Reid Hoffman freely admits that during LinkedIn’s Series B, they still didn’t know what product would generate the most revenue for LinkedIn, but he clearly outlines 3 potential revenue streams in LinkedIn’s pitch deck:

This shows the thought process in a high growth venture capital backed startup when they model future revenue streams.

“To show potential revenue streams, we listed three products: ads, listings, and subscriptions. The blue boxes identify the corresponding markets for those products. Although the blue boxes are equally sized, we knew that the largest portion of our revenue would come from the recruiting space (the 2nd blue box labeled “Jobs”).

What we didn’t know was which product — specifically, listings or subscriptions — would have the higher dollar volume. Over the long term, we anticipated that the answer would be subscriptions, but we didn’t know how long it would take to get there. In 2005, we launched all three products — in the order of listings, subscriptions, then ads — eventually discovering two surprising insights:

The principal market for our listings and subscriptions products became the recruiting space, instead of business development and networking.

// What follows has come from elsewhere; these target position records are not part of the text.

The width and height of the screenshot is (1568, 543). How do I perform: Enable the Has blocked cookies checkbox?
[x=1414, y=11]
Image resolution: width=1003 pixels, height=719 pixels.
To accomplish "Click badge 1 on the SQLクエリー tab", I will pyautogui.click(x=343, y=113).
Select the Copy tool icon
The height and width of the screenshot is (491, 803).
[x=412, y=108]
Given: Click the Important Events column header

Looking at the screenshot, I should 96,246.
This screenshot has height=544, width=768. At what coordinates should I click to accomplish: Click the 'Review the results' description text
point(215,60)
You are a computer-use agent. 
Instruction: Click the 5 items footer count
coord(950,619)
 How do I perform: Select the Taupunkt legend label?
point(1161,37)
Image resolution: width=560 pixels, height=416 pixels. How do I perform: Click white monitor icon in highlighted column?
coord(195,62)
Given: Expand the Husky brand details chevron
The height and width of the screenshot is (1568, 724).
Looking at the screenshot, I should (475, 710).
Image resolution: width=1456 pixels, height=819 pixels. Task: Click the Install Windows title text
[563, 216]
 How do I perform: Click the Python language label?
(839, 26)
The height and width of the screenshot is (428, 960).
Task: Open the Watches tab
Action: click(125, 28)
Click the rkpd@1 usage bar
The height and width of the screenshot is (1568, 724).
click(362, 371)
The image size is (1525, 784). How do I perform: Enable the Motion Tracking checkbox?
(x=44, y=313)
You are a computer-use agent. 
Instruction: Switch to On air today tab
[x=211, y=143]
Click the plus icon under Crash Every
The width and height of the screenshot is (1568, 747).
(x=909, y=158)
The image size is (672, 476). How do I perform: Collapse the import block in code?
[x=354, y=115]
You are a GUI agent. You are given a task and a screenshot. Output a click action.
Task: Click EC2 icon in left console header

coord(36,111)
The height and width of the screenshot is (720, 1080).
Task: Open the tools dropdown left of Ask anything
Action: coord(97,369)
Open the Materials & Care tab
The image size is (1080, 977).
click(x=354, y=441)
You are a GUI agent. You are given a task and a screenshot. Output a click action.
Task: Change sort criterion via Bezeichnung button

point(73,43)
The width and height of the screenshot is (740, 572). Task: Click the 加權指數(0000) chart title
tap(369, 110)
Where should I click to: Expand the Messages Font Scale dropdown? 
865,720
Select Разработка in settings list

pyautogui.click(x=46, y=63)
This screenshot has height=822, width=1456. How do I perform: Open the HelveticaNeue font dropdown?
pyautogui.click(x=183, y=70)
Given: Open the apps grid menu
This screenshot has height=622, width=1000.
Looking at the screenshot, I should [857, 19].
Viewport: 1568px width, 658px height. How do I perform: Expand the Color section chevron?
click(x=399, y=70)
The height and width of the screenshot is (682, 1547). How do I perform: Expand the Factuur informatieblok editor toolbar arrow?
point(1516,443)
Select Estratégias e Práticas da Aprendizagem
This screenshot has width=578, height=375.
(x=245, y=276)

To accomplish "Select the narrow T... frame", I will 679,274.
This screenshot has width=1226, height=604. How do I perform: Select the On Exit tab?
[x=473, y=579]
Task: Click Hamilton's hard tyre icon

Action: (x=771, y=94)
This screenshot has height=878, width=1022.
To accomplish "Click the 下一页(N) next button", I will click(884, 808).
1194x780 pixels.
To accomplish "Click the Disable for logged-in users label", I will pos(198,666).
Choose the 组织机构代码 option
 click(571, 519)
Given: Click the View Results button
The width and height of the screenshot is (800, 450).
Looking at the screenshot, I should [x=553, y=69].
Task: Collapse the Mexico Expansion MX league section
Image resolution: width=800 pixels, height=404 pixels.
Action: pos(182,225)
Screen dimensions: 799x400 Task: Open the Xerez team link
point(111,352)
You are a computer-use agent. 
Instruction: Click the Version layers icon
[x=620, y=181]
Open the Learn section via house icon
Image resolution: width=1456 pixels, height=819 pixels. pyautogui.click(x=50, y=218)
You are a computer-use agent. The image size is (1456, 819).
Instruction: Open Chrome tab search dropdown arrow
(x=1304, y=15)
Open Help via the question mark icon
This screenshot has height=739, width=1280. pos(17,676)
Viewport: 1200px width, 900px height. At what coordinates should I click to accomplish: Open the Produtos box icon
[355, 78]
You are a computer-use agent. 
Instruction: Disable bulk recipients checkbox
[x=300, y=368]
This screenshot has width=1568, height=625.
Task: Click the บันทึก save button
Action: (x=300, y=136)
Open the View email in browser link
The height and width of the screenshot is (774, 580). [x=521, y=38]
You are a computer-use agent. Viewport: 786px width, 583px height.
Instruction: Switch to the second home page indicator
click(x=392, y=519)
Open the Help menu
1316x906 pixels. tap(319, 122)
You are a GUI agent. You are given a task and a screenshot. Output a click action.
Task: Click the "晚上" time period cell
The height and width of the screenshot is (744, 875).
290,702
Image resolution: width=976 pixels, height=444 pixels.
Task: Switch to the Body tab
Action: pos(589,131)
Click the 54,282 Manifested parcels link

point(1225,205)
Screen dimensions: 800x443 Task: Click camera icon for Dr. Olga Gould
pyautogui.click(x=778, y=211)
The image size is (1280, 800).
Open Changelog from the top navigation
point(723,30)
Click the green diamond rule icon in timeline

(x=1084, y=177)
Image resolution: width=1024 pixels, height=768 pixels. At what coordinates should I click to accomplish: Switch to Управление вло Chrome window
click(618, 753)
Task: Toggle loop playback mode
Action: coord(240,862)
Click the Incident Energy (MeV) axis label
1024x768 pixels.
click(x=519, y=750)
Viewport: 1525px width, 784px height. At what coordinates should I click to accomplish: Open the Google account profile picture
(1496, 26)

Subscriptions became the product with the highest dollar volume faster than expected.

Today in 2013, the majority of LinkedIn’s revenue comes from an enterprise version of our subscriptions product.”

Now this might have scared some investors off LinkedIn. It is very rare for a start-up to successfully execute on three different revenue streams simultaneously. The general rule of thumb is to do more customer research, work out which revenue generating activity has the most potential and pursue the best opportunity.

Fundraise Size

Every time you raise a round, you should be thinking about the next round. Who will be the next investors you pitch? What will their concerns be? What will you need to solve next? How will you raise money later?

Expect that future investors will look at today’s deck. When I created our Series A deck, I presented a growth curve that would be good enough to get an investment, but I also had confidence that I could beat it. I wanted to be able to go into my Series B presentation and say, “Here’s what I said before, and here’s how I did.” Because we beat our Series A expectations for network growth, investors could comfortably trust our promise to build revenue with our Series B financing. Reid Hoffman LinkedIn

How much capital are you asking for? What will you do with this money? VCs will evaluate your company through the theory of capital efficiency model. This is the anticipated rise in your company valuation for every additional £1 spent of the money that you raised. For example, if you can acquire customers for £1, but their LTV (lifetime value) is £10, then spending £500k to acquire new customers should increase the value of your firm by at least £5m. This becomes very important for VCs as it drastically impacts the equity dilution they will face in future fundraising rounds.

Spell out to investors how they will generate a return on their investment. Is your goal to sell the business one day? If so, who are the logical acquirers of your firm?

When showing your financial projections, you can score brownie points with VCs by forecasting three different scenarios: good, ok and bad. In each of these different scenarios, what will your growth look like?